Когда Савелий вошел во двор – Глафира, не помня себя от горя и ярости, произнесла лишь:
– Да будь ты проклят…
И в эту секунду раздалась автоматная очередь: в деревню, в которой Глафира надеялась найти укрытие для детей, вошли наступающие немцы.
Савелий не успел толком спрятаться на заднем дворе, в сарае, как немцы ворвались в избу. Глафира кинулась к спящим в избе детям. Быстро обшарив сени и все комнаты, не найдя солдат в избе, и не тронув ни приютившую ее старуху, ни ее саму, ни детей, немцы вывалили во двор – и Глафира поняла, что через минуту Савелия убьют. Оставив дочку старухе, взяв двух маленьких сыновей за руки, Глафира побежала за немцами. Выйдя на задний двор – она увидела двух немцев, выволакивающих плачущего Савелия за ворот из сарая – и третьего немца, приставляющего к его лбу автомат.
Глафира, заголосила, бросилась к солдату, готовящемуся Савелия расстрелять, и, все так же, держа сыновей за руки, упала перед немцем на колени – немец опешил, Глафира, бросив сыновей, обхватив его сапоги, умоляла, оря благим матом, показывая на детей.
Как ни удивительно – немцы, потрясенные Глафириной храбростью, пожалели ее, и ушли, оставив Савелия в живых. Савелия только обыскали и швырнули обратно в сарай. И ночью ему пришлось пробираться в Москву – и идти записываться-таки на фронт.
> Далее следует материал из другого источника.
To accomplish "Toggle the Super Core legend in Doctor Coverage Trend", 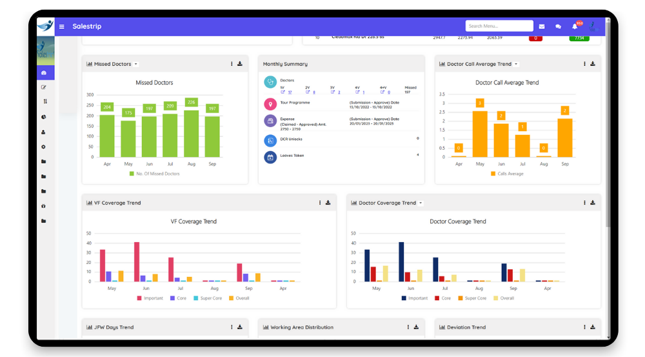I will [472, 298].
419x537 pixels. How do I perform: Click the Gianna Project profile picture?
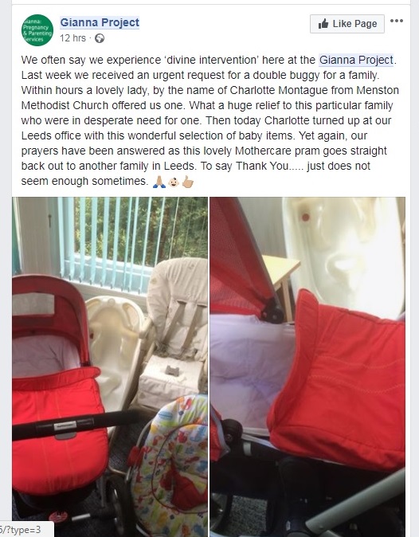pos(37,30)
К счастью, трусливый подонок Савелий умер раньше Глафиры – лет через пятнадцать после войны – на которой успел получить ордена за храбрость, взять Берлин, и обесчестить (как жизнерадостно зубоскалили однополчане) по дороге не один десяток немецких девушек, – умер к счастью: кроткая Глафира, душу и судьбу которой он и так уже успел изуродовать, и которая, конечно, никогда не решилась бы его, несмотря на все его подлости, «бросить» – так, благодаря его смерти, хоть немного успела прожить по-человечески.